Baseball is no longer “America’s game.” It seems that we’ve all come to accept that fact. Football has well surpassed baseball’s popularity in America and if it continues, the NFL won’t stop until they’ve taken over the globe. One could argue that baseball is now the #3 sport in America falling short of the NBA. With Jeter retired and players like Alex Rodriguez and Albert Pujols getting older and becoming less productive, baseball needs to find that next group of marketable stars to take it to the next level. With steroids still a problem and games taking between three and four hours to be played, baseball has real problems on its hands going forward. These glaring issues became even more noticeable in this year’s World Series.

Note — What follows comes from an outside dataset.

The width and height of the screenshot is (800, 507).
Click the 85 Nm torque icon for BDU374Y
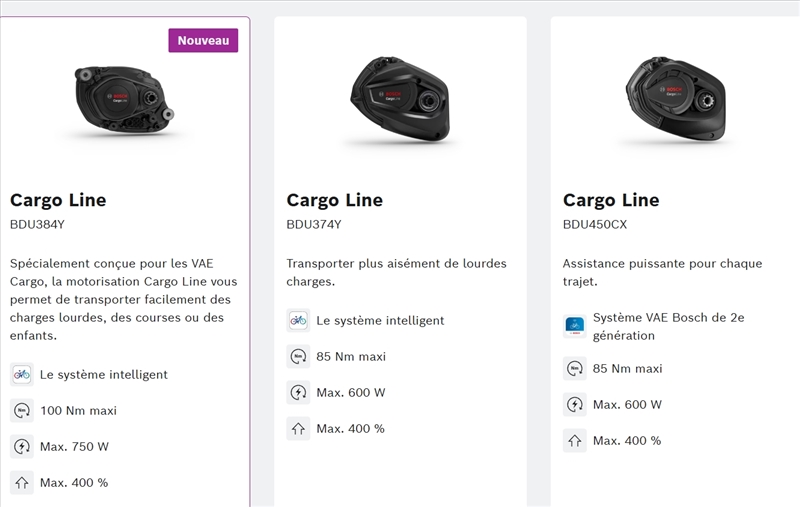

The World Series featured a team with that doesn’t play sexy but knows how to win in the Giants, and a Cinderella story in the Royals. While it was competitive, this World Series had one of the lowest television ratings, if not the lowest television rating (waiting on game 7 results) ever. Heading into game 6, there was an average of 12.1 million viewers per game. Game one was the lowest rated World Series game one of all time, Game 5 lost to Sunday night football, and game 6 was down 29% compared to game 6 last year. Game 7 was up against the NBA’s season opener on ESPN between the Knicks and the Bulls, so don’t expect the ratings to be through the roof. This was bound to happen. In a championship that featured no real stars and a Royals team that hasn’t won anything in almost 30 years, baseball should not expect much of a positive result. To sit through a three hour game and watch players that don’t include any household names is a tough task for the casual fan.
This was Commissioner Bud Selig’s last World Series and that may be the best news for baseball. Over his tenure he hasn’t been innovative (other than introducing replay) and he hasn’t done anything to capture a younger audience. Baseball has been stuck in its old ways and that’s a problem for the sport. The MLB has stars, but does a poor job of marketing them. Mike Trout, Andrew McCutchen, Yasiel Puig, Bryce Harper, and Clayton Kershaw are some names that could potentially have big time marketing appeal, yet baseball hasn’t taken the step to put these marquee guys an the forefront of the sport. Another issue that baseball has is that there are so many foreign players that it is hard for American fans to connect with them. The MLB needs someone to carry it just as Mark McGwire and Sammy Sosa did in the late 90’s, even if the era was tainted by PED use. There needs to be a transition into this new era of sports and that includes the way the games are played and the way they are watched by the fans. Maybe new commissioner Rob Manfred has some ideas up his sleeve, or maybe baseball is destined to be the same old game.